[Instructions to follow]
Which lines run from the one containing "Task: Select the first" through the end of the entries? Restate them word for word, and only those.

[Input material]
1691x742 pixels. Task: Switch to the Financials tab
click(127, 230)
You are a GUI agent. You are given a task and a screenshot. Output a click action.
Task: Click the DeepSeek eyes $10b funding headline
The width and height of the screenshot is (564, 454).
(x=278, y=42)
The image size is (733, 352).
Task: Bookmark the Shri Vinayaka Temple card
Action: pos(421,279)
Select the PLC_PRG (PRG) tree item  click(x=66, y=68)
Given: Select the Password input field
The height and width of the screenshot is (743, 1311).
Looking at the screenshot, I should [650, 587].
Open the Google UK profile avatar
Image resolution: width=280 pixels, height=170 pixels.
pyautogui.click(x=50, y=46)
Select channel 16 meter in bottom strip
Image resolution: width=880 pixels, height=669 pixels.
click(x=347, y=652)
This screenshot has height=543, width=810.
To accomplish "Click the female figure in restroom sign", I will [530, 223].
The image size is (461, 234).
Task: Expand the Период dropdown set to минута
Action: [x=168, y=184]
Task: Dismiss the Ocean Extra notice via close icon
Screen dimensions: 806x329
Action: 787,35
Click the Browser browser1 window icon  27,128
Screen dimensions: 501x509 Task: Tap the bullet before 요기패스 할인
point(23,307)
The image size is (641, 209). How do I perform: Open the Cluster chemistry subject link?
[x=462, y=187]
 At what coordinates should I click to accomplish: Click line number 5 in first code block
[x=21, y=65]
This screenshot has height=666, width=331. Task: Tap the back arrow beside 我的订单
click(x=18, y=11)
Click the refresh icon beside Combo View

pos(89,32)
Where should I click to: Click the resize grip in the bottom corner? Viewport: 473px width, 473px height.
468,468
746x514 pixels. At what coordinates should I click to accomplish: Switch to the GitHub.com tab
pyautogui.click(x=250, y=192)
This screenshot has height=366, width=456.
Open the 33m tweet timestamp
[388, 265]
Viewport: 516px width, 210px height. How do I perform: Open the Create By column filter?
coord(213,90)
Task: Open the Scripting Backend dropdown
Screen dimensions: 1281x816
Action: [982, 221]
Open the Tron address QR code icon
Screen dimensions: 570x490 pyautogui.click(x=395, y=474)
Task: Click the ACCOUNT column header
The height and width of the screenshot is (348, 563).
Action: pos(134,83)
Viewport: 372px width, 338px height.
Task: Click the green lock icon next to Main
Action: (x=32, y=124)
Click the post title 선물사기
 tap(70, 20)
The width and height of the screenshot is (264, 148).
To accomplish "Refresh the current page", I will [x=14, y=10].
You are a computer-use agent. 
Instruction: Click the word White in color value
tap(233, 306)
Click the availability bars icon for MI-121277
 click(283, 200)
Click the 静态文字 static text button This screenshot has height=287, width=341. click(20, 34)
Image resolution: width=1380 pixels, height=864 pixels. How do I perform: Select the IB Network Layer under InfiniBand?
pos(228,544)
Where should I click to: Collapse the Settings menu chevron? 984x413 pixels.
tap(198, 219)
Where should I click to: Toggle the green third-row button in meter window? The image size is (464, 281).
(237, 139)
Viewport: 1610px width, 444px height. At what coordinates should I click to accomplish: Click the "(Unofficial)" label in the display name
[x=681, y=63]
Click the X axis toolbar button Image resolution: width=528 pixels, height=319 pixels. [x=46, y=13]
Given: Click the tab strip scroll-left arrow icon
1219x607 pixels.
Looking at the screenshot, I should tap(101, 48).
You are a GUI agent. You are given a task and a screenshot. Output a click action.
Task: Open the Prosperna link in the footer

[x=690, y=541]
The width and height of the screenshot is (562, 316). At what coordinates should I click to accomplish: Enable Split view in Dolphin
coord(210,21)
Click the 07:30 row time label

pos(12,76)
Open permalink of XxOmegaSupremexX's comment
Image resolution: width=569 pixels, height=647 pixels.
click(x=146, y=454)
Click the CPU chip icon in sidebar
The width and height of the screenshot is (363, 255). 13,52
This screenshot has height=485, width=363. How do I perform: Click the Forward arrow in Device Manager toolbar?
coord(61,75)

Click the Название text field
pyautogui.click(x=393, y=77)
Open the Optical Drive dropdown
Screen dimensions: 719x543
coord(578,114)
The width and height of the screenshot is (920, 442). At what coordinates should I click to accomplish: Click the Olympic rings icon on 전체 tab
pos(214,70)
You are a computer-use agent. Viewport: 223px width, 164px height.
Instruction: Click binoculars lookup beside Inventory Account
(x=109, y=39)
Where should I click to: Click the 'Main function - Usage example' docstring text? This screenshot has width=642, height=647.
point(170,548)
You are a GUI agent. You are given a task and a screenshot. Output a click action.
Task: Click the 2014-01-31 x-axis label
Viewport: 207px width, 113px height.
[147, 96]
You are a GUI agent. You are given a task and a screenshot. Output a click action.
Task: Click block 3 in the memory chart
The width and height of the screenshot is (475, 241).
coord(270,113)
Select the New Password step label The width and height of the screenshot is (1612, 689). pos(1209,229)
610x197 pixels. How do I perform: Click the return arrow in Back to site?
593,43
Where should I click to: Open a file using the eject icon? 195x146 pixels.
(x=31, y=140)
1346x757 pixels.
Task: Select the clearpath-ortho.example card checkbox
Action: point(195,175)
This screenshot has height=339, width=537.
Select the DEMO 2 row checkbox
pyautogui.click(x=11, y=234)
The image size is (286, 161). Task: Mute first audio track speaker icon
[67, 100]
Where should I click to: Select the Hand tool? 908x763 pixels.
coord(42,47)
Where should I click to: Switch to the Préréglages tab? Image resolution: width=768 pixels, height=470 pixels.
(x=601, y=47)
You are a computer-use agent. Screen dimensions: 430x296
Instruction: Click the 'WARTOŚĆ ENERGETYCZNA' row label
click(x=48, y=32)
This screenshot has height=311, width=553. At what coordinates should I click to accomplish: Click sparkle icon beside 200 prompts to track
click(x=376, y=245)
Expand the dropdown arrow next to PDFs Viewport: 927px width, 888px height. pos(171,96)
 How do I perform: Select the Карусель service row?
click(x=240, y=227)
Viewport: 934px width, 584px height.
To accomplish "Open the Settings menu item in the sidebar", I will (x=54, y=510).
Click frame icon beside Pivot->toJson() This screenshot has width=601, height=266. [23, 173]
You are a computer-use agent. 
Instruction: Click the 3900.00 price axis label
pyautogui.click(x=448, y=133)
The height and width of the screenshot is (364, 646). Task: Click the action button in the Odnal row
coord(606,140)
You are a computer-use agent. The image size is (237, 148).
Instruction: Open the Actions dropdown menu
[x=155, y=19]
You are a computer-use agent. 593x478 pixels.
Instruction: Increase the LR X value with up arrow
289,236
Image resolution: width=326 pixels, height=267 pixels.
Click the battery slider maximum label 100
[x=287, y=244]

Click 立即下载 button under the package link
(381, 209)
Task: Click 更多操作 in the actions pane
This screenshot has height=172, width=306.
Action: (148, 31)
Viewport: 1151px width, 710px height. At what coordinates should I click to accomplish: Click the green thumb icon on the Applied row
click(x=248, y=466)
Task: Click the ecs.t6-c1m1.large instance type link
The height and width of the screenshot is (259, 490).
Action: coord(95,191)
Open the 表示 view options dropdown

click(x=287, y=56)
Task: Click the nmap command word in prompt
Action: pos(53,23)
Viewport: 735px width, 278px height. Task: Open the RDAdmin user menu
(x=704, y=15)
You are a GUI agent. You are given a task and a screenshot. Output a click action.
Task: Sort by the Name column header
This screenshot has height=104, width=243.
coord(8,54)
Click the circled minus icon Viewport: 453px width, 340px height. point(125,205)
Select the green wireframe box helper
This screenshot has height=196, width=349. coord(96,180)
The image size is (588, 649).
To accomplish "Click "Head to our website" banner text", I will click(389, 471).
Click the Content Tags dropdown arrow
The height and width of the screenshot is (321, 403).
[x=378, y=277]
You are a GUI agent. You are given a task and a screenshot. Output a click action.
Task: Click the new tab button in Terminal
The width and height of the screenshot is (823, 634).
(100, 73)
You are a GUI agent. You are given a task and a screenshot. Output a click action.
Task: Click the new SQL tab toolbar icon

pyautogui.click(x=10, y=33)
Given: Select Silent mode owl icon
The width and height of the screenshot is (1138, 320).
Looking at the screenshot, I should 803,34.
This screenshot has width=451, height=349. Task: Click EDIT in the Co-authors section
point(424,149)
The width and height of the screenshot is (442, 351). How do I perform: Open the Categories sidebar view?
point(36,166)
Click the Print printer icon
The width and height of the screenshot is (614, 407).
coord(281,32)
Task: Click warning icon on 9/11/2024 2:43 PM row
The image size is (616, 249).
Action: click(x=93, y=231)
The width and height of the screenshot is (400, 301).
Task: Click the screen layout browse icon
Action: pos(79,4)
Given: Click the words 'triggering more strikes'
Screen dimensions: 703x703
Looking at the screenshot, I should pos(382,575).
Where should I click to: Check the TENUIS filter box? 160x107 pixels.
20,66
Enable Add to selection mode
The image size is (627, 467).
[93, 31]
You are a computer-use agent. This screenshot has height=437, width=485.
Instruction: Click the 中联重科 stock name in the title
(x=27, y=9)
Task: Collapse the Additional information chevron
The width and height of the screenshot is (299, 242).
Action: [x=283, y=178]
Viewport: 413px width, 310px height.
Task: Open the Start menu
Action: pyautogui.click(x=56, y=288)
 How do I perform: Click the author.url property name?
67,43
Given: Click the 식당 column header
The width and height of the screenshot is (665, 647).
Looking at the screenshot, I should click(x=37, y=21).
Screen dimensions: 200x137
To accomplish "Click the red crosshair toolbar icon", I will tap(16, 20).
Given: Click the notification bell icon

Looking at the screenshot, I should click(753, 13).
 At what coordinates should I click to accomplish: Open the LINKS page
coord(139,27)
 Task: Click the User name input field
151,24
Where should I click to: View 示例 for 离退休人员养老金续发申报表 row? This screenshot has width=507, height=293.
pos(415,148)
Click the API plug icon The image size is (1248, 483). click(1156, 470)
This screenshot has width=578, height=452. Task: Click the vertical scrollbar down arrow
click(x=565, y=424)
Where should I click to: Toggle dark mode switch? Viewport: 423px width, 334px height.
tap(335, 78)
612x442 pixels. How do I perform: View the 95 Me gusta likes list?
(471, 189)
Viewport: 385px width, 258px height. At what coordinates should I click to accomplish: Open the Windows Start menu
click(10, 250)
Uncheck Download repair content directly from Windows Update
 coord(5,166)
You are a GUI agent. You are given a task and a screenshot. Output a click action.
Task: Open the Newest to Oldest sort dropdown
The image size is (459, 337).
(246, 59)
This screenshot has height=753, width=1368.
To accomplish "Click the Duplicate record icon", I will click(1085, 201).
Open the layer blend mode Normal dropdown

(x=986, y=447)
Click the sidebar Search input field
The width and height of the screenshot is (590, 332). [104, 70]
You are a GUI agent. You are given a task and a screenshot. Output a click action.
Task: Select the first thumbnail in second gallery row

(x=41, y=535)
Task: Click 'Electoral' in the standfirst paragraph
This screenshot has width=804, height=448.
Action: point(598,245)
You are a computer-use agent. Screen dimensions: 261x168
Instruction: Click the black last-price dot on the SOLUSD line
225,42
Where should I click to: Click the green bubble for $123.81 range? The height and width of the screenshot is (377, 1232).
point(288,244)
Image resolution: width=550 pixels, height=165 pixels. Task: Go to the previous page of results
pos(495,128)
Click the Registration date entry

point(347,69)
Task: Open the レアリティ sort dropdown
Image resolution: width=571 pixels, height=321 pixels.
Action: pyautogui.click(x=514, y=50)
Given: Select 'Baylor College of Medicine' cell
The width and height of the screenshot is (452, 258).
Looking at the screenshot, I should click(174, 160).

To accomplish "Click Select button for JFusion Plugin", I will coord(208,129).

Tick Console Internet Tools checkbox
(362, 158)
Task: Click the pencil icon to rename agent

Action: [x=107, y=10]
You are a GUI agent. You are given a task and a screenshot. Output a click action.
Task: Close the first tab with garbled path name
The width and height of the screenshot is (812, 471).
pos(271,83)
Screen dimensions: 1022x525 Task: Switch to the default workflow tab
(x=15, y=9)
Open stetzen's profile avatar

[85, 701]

[Result below]
Task: Select the first thumbnail in second gallery row

(x=41, y=535)
Task: Click 'Electoral' in the standfirst paragraph
This screenshot has width=804, height=448.
Action: point(598,245)
You are a computer-use agent. Screen dimensions: 261x168
Instruction: Click the black last-price dot on the SOLUSD line
225,42
Where should I click to: Click the green bubble for $123.81 range? The height and width of the screenshot is (377, 1232).
point(288,244)
Image resolution: width=550 pixels, height=165 pixels. Task: Go to the previous page of results
pos(495,128)
Click the Registration date entry

point(347,69)
Task: Open the レアリティ sort dropdown
Image resolution: width=571 pixels, height=321 pixels.
Action: pyautogui.click(x=514, y=50)
Given: Select 'Baylor College of Medicine' cell
The width and height of the screenshot is (452, 258).
Looking at the screenshot, I should click(174, 160).

To accomplish "Click Select button for JFusion Plugin", I will coord(208,129).

Tick Console Internet Tools checkbox
(362, 158)
Task: Click the pencil icon to rename agent

Action: [x=107, y=10]
You are a GUI agent. You are given a task and a screenshot. Output a click action.
Task: Close the first tab with garbled path name
The width and height of the screenshot is (812, 471).
pos(271,83)
Screen dimensions: 1022x525 Task: Switch to the default workflow tab
(x=15, y=9)
Open stetzen's profile avatar

[85, 701]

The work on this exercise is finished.